I've also been told that adenocarcinoma tends to NOT spread to the lymph nodes as quickly as other cervical cancers, especially when caught early. Positive nodes could screw up my whole plan for trachelectomy and children, so this has been a big concern of mine.

There is also a theory out there that surgery (including a cone biopsy) actually helps the body fight off the HPV that caused the problem in the first place with adenos!! Obviously we are all afraid of recurrence, and especially since I'm going to lose most of my cervix with surgery, I am concerned about the HPV then attacking the vaginal wall, et cetera, and my seeming inability to fight off HPV is a concern. So, I am hoping that this theory is true!!


So, at this point I am scheduled for trachelectomy surgery on 2/25. This is how the procedure has been described to me. Since Yale doesn't consider Sentinel node mapping standard of care right now, my doc is agreeing to use the dye and do the mapping to make sure he gets those nodes (since I do believe in it, and I specifically asked for it)...but then he's going to take a few more, as that's his way of doing it. In total he's going to take 15-20 (instead of the usual 40 or so), for a variety of reasons. They will test the nodes while I'm still under, and as long as they are clear, he will continue with the trachelectomy. For a variety of personal reasons, we have agreed that he will do the trach, and not test the margins on that while I'm under (generally they will send a frozen section to pathology to quickly check for a clean margin; if it's clean, they close you up; if not, they proceed to a hysterectomy). So, the downside is I will have to wait about a week after surgery to get the final pathology on my trach...which will be one tough week. But personally, I could not accept going under and not knowing what would happen. I asked why he couldn't still send a frozen section to path so that I'd have an answer when I come to, but he said that if the margin was close, the freezing process would damage the edge of the tissue so making a call on the margin might be I will just have to wait, and hope that my margins are nice and clean and clear. Incidentally, I'd have to wait that long anyway, since they further dissect the nodes after surgery, so you are not really "all clear" until that final report anyway.

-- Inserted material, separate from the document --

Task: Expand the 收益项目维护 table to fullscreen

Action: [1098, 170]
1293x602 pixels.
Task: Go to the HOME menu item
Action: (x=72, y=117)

I was also told that the surgery should be about 2-2 1/2 hours (Sloan told me 4, but they do it abdominally). My doc is doing is laparoscopically, with a robot assist, so I'll have five scars -- two on each side of the pelvis, about two inches in from the hip bone, and then another between that area and the belly button, and then one inside the belly button (he usually does it about an inch and a half above the BB, but he looked at me and said he'd do it inside to hide it, and would even put it on the under side so my belly button ring would hide it!!). The scars will range from 8 to 15 mm, so they are really small!! It's truly amazing how they can do all this. I'm going in at 7:30 a.m., and should be going home the next day, although he said I'll be on a catheter anywhere from a few days to six weeks...which didn't thrill me. Depending on how I'm doing, I will either have to self cath until I don't need it anymore (which he said should get me off it sooner), or they'll send me home fully catheterized, and they'll recheck me at my two week check up we'll have to see how that goes.

So now I need to stay calm, and stop imagining the worst. I'm so afraid they'll find something else and say I need more surgery, or radiation, or both....I feel like all of this has happened so fast, and things got bad very quickly. So now I'm just hoping that my bad news is over, and this is my road to full recovery -- with uterus and kids in my future!!

Sorry this is such a long post....

Hugs to all, and Happy Valentine's Day!!